Selon Grant, et beau­coup d’autres, la race blanche a sur­vé­cu au Cana­da, en Argen­tine et en Aus­tra­lie en exter­mi­nant les races indi­gènes. Si la race supé­rieure n’ex­ter­mine pas la race infé­rieure, c’est la race infé­rieure qui l’emportera. “Pen­dant long­temps, l’A­mé­rique a béné­fi­cié de l’im­mi­gra­tion de la race nor­dique, mais mal­heu­reu­se­ment, ces der­niers temps, elle a éga­le­ment accueilli des per­sonnes issues des races faibles et cor­rom­pues du sud de l’Eu­rope. Ces nou­veaux immi­grants parlent main­te­nant la langue de la race nor­dique, portent les mêmes vête­ments, ont volé leurs noms et com­mencent même à pro­fi­ter de nos femmes, même s’ils com­prennent à peine notre reli­gion et nos idées.”

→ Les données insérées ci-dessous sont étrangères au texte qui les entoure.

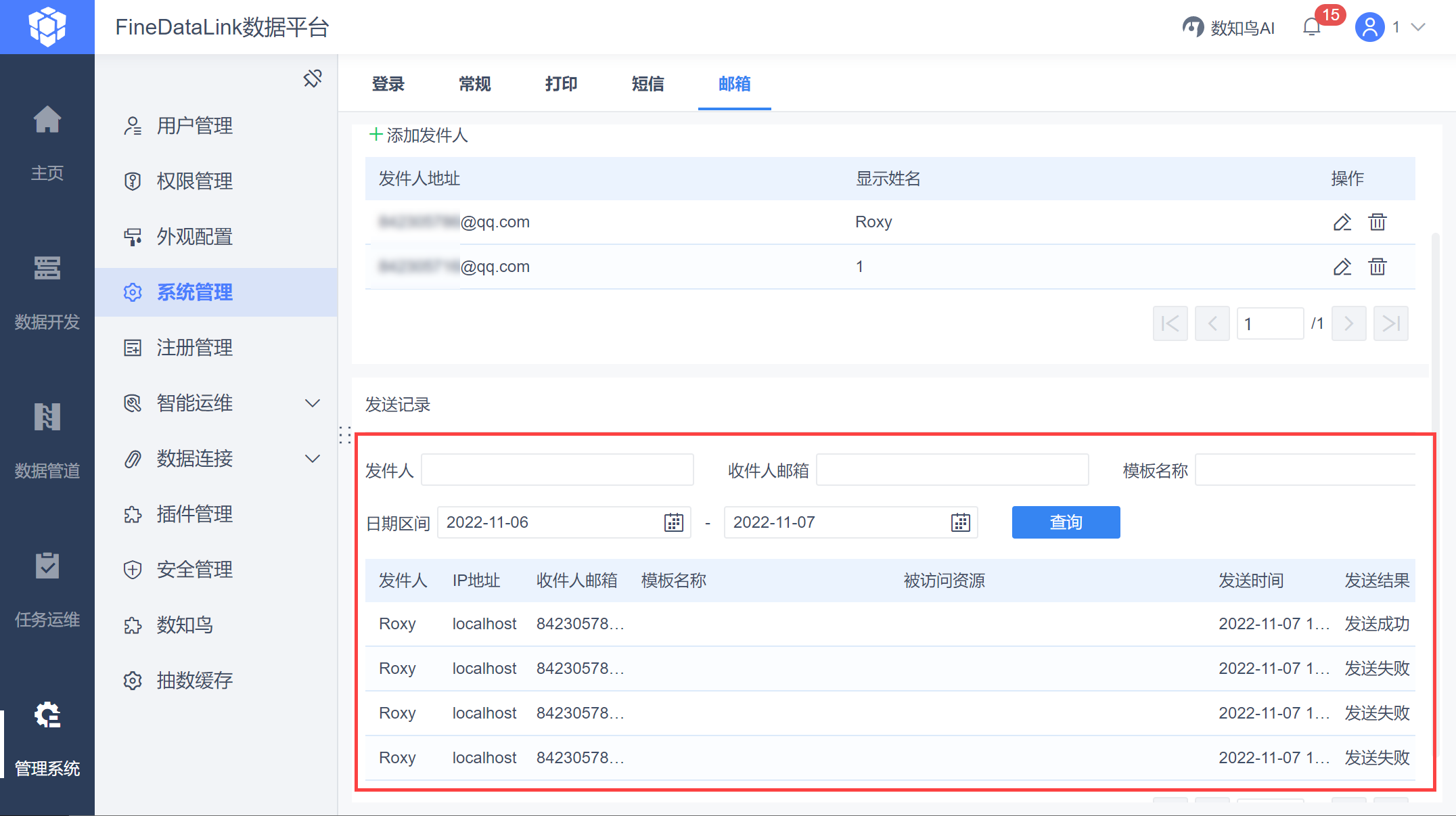The width and height of the screenshot is (1456, 816).
Task: Click 添加发件人 link
Action: tap(419, 135)
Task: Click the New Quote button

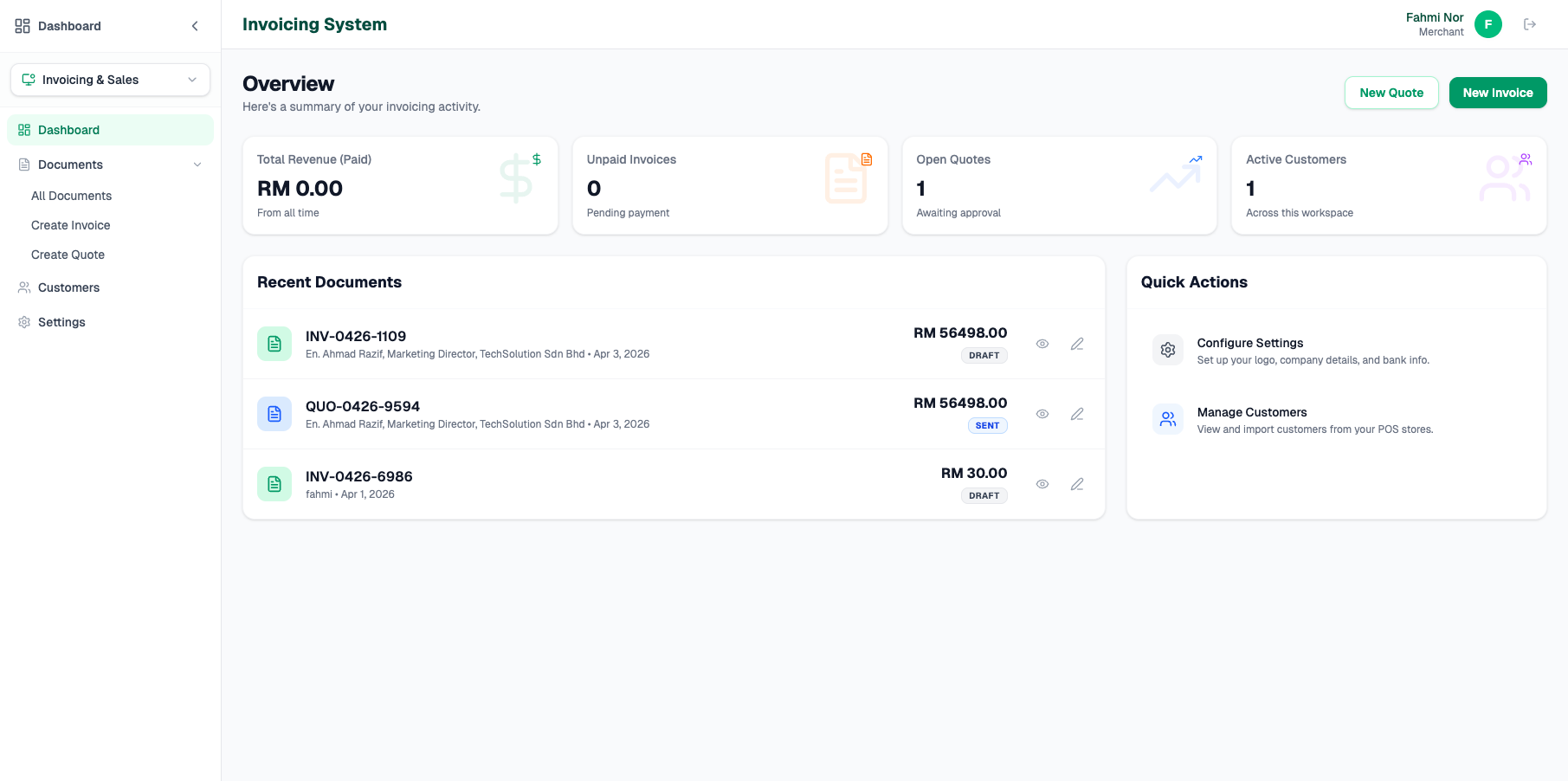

Le Pas­sing of the Great Race n’est pas deve­nu un best-sel­ler immé­diat, mais il est deve­nu l’un des clas­siques du racisme scien­ti­fique du XXe siècle qui trou­ve­ra faci­le­ment un écho par­mi les élites éco­no­miques et leurs pauvres aspi­rants blancs. Par­mi ses lec­teurs avides, on retrou­ve­ra Théo­dore Roo­se­velt et Hen­ry Ford, futur admi­ra­teur et col­la­bo­ra­teur d’A­dolf Hit­ler, à qui il le recom­man­de­ra. Le Bos­ton Trans­cript publie­ra que toutes les per­sonnes pen­santes (c’est-à-dire les Blancs) devraient le lire. Le livre a eu un fort impact sur l’es­ta­blish­ment et a contri­bué à défi­nir les caté­go­ries que les élus ont ensuite uti­li­sées pour rédi­ger les lois sur l’im­mi­gra­tion aux États-Unis en 1924 : au-des­sus se trouve la race nor­dique, en des­sous les Juifs, les Espa­gnols, les Ita­liens et les Irlan­dais, et en des­sous tout le reste, les per­sonnes à l’ap­pa­rence obs­cure. Selon l’au­teur, “la capa­ci­té intel­lec­tuelle des races varie tout comme les aspects phy­siques de cha­cune… Il a fal­lu cin­quante ans aux Amé­ri­cains pour com­prendre que par­ler anglais, por­ter de bons vête­ments, aller à l’é­cole et à l’é­glise ne fait pas d’un Noir un Blanc.”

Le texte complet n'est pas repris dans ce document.